• **TO BE DONE**
Turn the entries into a numbered list, skipping blank lines and leaving out the pictures.
↓
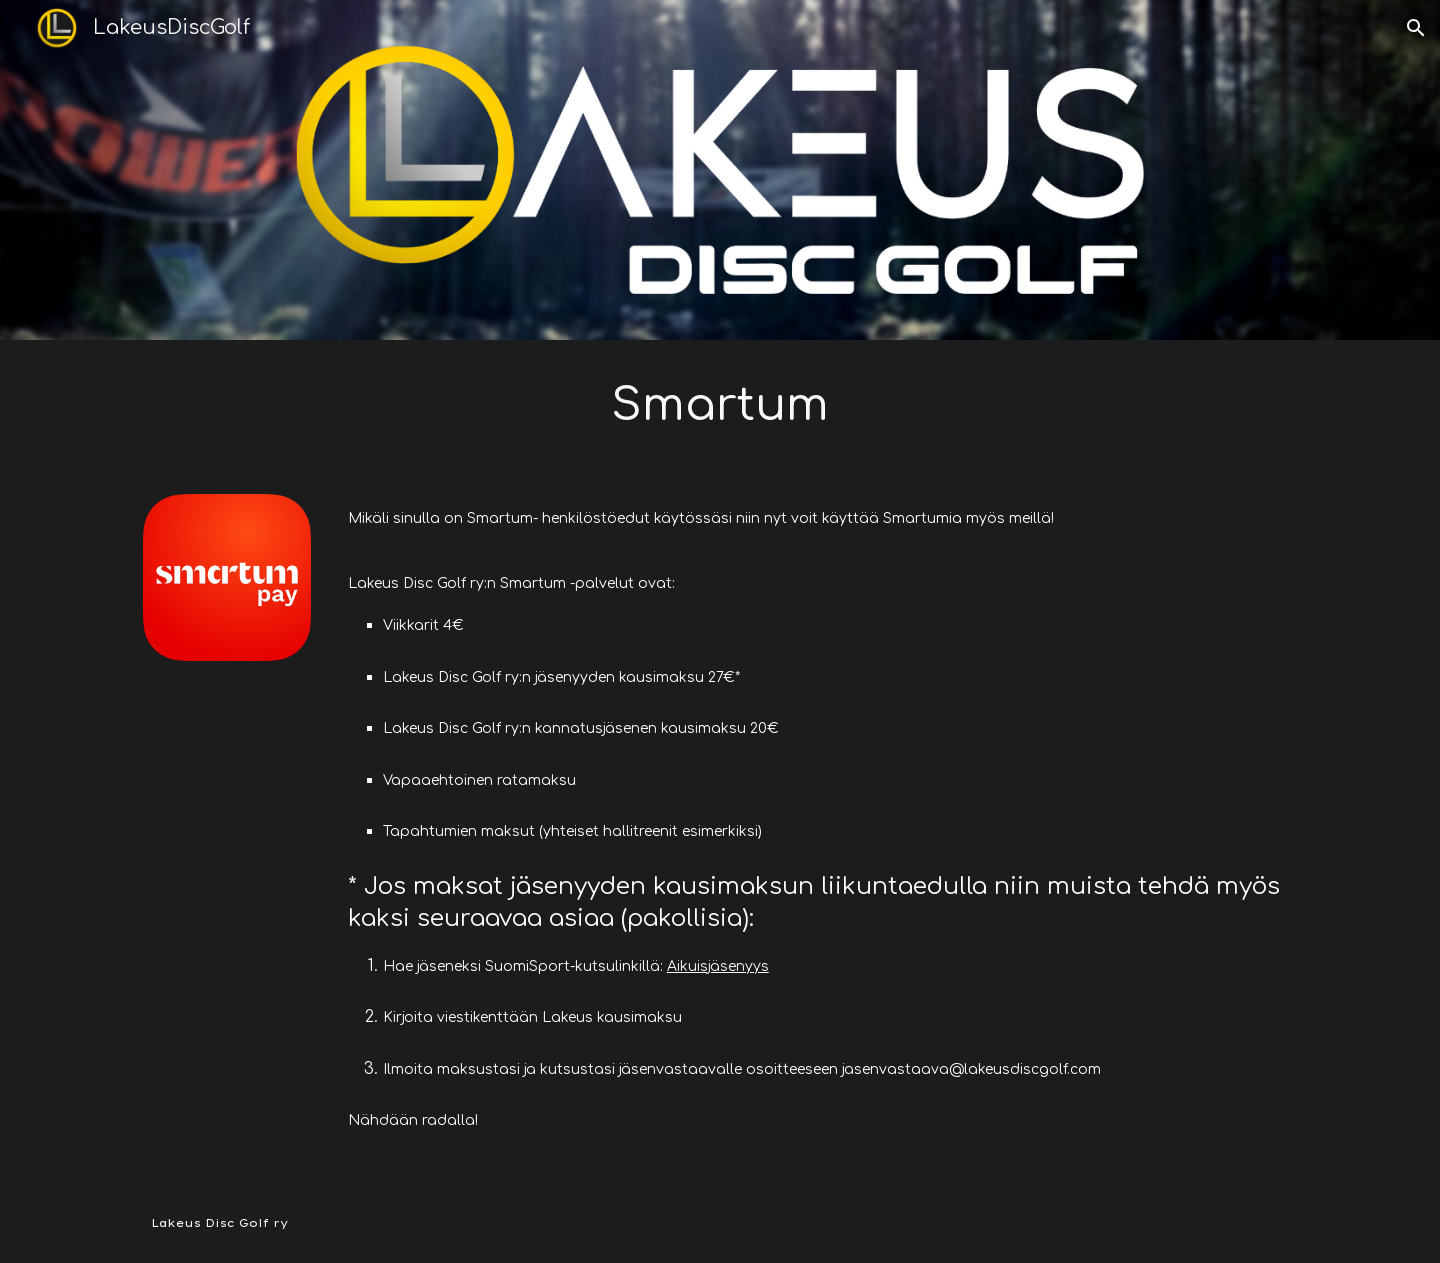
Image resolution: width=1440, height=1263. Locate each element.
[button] (1416, 28)
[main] (720, 405)
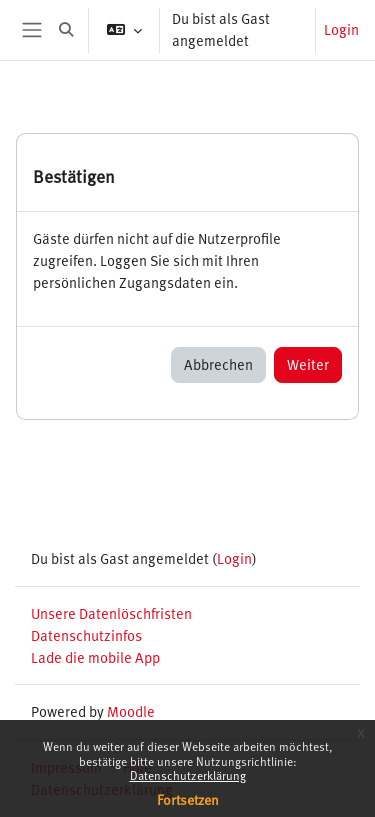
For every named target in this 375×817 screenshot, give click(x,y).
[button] (66, 30)
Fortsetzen (188, 799)
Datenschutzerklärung (188, 775)
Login (341, 29)
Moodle (131, 711)
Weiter (308, 364)
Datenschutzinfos (86, 635)
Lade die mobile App (95, 657)
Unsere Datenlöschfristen (111, 613)
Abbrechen (218, 364)
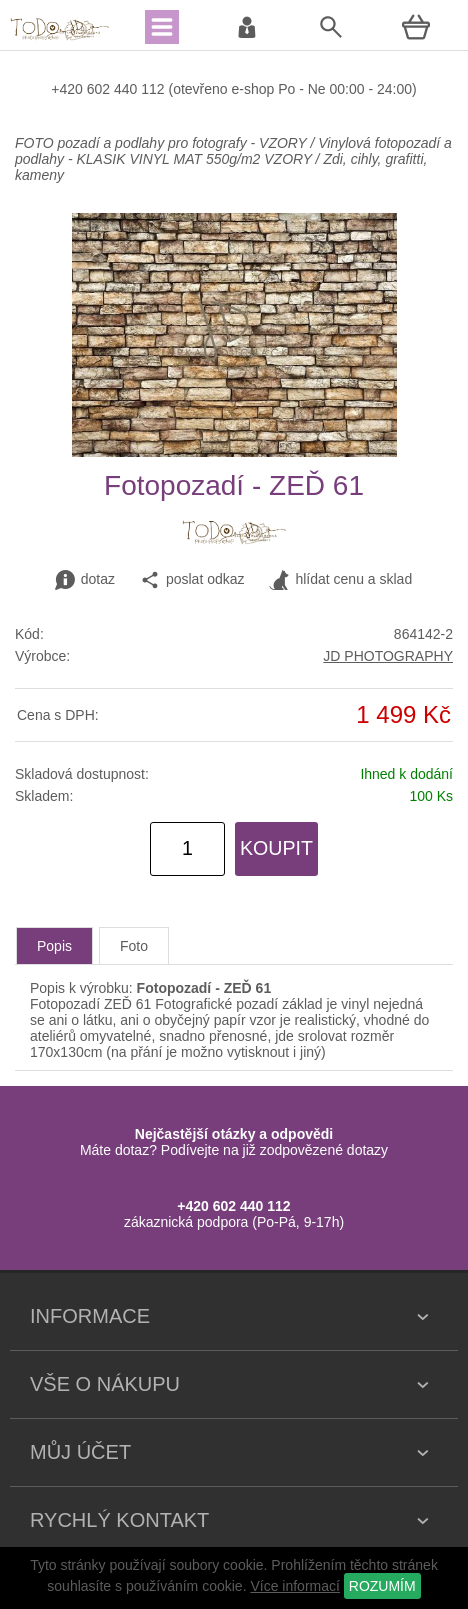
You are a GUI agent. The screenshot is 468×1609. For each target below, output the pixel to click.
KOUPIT (276, 848)
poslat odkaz (192, 580)
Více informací (294, 1586)
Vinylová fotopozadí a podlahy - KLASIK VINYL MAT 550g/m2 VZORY (233, 151)
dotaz (85, 580)
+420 (68, 89)
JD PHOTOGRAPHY (388, 656)
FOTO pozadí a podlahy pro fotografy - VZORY (162, 143)
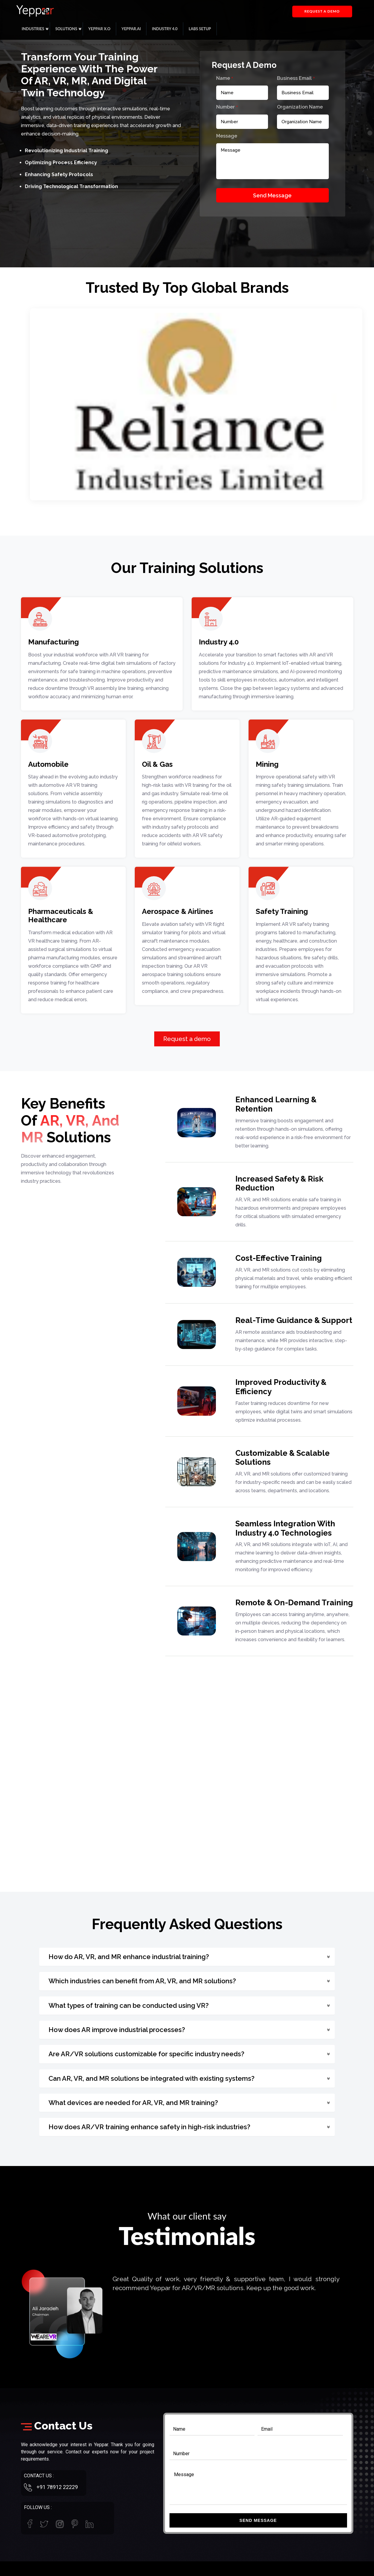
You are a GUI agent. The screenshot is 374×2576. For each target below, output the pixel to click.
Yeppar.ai (131, 28)
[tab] (187, 1957)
↑
• **FULL OUTPUT**
1. Image resolution: width=1440, height=1263. Locate each element.
2. [button] (1416, 28)
3. [main] (720, 405)
4. For every named target in this 375×817 screenshot, give click(x,y).
5. [button] (66, 30)
6. Fortsetzen (188, 799)
7. Datenschutzerklärung (188, 775)
8. Login (341, 29)
9. Moodle (131, 711)
10. Weiter (308, 364)
11. Datenschutzinfos (86, 635)
12. Lade die mobile App (95, 657)
13. Unsere Datenlöschfristen (111, 613)
14. Abbrechen (218, 364)
15. You are a GUI agent. The screenshot is 468×1609. For each target below, output the pixel to click.
16. KOUPIT (276, 848)
17. poslat odkaz (192, 580)
18. Více informací (294, 1586)
19. Vinylová fotopozadí a podlahy - KLASIK VINYL MAT 550g/m2 VZORY (233, 151)
20. dotaz (85, 580)
21. +420 (68, 89)
22. JD PHOTOGRAPHY (388, 656)
23. FOTO pozadí a podlahy pro fotografy - VZORY (162, 143)
24. You are a GUI agent. The screenshot is 374×2576. For each target below, output the pixel to click.
25. Yeppar.ai (131, 28)
26. [tab] (187, 1957)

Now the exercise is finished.